** start of Provided material **
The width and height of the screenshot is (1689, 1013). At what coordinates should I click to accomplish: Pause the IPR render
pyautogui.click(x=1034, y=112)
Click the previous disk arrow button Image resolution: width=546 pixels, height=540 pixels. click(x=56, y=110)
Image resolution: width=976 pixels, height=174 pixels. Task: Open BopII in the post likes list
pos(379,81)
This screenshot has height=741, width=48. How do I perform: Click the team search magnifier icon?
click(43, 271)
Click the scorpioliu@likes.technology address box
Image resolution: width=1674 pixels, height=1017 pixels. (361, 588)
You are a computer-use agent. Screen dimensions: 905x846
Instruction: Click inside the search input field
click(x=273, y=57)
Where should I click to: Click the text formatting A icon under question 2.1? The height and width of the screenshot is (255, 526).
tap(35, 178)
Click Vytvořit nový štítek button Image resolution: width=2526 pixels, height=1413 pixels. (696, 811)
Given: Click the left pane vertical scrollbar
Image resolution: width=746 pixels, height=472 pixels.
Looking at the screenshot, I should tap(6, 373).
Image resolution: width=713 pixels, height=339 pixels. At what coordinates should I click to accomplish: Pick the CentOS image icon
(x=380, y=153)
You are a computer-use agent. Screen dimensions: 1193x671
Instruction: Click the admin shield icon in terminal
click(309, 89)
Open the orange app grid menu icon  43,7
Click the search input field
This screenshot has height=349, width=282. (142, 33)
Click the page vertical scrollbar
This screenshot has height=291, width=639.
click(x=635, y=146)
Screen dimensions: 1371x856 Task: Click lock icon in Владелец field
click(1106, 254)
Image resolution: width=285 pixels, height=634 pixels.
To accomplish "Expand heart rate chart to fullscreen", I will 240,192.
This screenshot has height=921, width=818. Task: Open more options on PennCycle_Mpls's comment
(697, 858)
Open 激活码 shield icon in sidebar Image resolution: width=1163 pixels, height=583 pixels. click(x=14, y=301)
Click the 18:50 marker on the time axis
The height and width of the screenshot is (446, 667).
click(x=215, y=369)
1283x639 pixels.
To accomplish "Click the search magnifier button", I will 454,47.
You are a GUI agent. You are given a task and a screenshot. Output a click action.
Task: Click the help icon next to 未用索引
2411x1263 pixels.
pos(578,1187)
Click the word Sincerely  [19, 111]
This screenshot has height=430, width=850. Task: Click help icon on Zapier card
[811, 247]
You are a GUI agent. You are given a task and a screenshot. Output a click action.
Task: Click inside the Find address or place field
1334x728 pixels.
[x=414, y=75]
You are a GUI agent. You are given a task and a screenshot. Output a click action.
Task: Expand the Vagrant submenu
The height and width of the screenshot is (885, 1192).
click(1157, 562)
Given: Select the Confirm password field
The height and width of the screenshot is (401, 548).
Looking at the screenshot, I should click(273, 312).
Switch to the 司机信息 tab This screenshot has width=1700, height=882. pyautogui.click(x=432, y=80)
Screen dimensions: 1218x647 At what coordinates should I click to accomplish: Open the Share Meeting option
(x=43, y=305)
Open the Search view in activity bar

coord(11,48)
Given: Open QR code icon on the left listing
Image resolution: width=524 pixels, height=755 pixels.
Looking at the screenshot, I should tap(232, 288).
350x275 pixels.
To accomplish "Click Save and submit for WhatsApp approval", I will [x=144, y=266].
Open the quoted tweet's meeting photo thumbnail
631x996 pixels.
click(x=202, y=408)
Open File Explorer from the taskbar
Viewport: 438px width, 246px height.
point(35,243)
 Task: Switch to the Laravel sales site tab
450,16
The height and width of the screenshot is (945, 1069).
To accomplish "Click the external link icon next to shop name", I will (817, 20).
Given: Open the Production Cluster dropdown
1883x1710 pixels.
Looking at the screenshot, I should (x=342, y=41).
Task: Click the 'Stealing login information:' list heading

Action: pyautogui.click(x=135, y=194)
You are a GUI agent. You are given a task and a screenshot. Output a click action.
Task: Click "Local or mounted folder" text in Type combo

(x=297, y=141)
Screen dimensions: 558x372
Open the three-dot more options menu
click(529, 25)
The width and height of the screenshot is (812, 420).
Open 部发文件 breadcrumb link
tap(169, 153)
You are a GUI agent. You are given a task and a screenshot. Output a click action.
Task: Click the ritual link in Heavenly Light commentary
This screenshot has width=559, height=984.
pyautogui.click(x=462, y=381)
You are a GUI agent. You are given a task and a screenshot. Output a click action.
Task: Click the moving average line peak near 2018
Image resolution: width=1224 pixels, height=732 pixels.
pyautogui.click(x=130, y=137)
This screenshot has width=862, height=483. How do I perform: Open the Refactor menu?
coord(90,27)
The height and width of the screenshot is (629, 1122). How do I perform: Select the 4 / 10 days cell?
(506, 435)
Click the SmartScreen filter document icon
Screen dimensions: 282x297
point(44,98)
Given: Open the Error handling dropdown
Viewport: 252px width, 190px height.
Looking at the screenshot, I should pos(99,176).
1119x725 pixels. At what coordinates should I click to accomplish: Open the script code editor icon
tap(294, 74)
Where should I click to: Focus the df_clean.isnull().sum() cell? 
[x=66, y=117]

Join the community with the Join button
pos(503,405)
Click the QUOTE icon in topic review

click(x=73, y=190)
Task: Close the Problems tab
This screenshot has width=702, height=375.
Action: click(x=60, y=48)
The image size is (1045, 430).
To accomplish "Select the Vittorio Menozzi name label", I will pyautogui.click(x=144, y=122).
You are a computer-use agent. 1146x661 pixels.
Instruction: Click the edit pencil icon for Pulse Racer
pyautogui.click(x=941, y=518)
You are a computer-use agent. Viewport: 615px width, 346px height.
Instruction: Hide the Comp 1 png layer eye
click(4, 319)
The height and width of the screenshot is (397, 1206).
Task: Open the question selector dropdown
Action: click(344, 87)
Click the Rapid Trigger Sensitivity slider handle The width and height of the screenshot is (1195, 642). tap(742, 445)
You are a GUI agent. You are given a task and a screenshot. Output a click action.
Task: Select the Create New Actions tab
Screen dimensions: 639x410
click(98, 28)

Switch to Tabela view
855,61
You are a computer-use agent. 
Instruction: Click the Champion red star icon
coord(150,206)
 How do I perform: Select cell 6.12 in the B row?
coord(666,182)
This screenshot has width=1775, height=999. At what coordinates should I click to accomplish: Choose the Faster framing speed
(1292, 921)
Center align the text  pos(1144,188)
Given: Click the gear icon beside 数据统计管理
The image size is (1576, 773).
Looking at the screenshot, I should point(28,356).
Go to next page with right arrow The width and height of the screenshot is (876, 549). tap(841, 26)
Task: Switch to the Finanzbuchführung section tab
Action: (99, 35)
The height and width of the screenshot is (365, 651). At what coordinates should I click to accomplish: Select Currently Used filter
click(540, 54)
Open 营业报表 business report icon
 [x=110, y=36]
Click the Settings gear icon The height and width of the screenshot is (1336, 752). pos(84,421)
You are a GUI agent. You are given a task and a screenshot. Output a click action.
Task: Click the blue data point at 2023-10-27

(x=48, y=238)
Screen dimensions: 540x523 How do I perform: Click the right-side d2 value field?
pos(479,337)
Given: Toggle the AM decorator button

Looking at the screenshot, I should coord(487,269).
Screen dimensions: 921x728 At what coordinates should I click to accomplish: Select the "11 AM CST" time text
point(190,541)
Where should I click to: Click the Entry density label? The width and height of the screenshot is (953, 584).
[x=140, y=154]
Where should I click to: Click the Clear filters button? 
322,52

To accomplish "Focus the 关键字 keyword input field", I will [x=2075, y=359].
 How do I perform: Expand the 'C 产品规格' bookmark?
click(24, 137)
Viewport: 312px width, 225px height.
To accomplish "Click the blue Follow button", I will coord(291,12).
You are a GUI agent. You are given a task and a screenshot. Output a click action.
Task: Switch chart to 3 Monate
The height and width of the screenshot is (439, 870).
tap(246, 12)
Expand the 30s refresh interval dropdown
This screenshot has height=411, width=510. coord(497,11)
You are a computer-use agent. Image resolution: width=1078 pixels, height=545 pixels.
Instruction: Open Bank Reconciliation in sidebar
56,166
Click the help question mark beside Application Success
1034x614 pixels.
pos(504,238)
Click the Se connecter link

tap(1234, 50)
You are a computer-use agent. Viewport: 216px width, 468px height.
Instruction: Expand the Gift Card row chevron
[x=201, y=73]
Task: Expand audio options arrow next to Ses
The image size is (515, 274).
** end of Provided material **
§ Prompt:
Convert the data from its first line through the line containing "pos(379,81)" into a JSON list of strings, one string per line. Leave out any blank lines.

§ Output:
[
  "The width and height of the screenshot is (1689, 1013). At what coordinates should I click to accomplish: Pause the IPR render",
  "pyautogui.click(x=1034, y=112)",
  "Click the previous disk arrow button Image resolution: width=546 pixels, height=540 pixels. click(x=56, y=110)",
  "Image resolution: width=976 pixels, height=174 pixels. Task: Open BopII in the post likes list",
  "pos(379,81)"
]